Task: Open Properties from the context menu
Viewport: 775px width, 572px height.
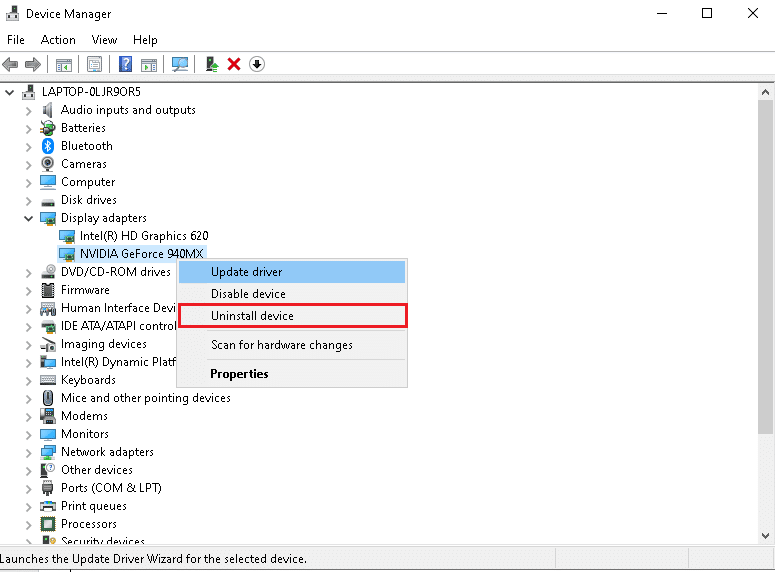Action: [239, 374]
---
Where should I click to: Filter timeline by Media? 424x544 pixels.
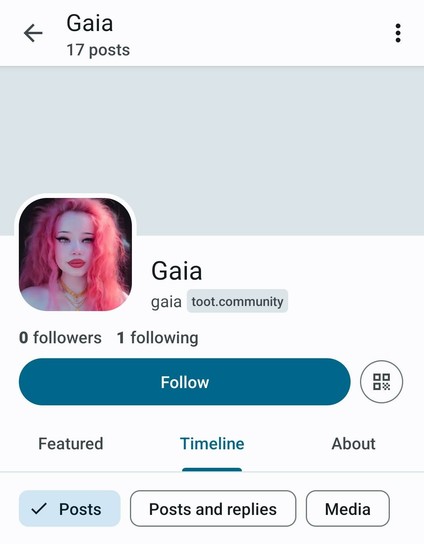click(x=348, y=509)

What this task involves » Arrange the records as a two-column CSV with the columns request and answer, starting with the line with "Task: Open Properties from the context menu" and going on through the line with "Action: [239, 374]". Put each one's text and answer in a single quoted field with line breaks changed to spaces, and leave the pictures out.

Reply »
request,answer
"Task: Open Properties from the context menu Viewport: 775px width, 572px height.","Action: [239, 374]"